The department for coordinating government activities in the territories expressed their regret for refusing entry to Palestinian firefighters who had helped fight the massive Carmel forest fire, blaming it on a 'technical error.'
In a public statement, the department requested that the incident not spiral into a scandal or "be blown out of proportion."
Israeli officials on Tuesday canceled a ceremony planned to honor the Palestinian firemen who assisted in battling the Carmel fire last week, after a number of crew members were refused permits to cross the border.
Palestinian Fire Services Commander Ahmed Rizik said that he and his staff were surprised to learn when they arrived at the checkpoint that only seven out of the ten firemen would be granted entry into Israel, although all of them had been allowed in at the time of the disaster.

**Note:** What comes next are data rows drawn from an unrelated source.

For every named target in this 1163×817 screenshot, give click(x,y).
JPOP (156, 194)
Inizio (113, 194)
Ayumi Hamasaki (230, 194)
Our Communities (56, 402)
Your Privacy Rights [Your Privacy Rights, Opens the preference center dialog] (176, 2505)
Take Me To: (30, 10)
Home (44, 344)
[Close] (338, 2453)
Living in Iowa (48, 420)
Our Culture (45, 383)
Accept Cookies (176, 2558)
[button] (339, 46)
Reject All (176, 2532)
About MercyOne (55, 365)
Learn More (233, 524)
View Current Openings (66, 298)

The Israeli government statement read, "The delay in granting the permits occurred due to a technical error in the coordination between the two sides and in light of the fact that the request was submitted under time constraints."
"It is important to note that the firefighting teams have attended formal ceremonies at the home of the president and at the foreign ministry in the last few days," they continued, adding, "The civil and defense cooperation between Israel and the Palestinian Authority will continue its operation."
Palestinian Prime Minister Salam Fayyad had called President Shimon Peres less than a day after the fire began to offer the aid of Palestinian firefighting teams.
The fire in which 43 Israelis were killed, ravaging forests outside the port of Haifa, caught Israel without enough firefighting equipment, and forced Prime Minister Benjamin Netanyahu to seek foreign help from about a dozen countries.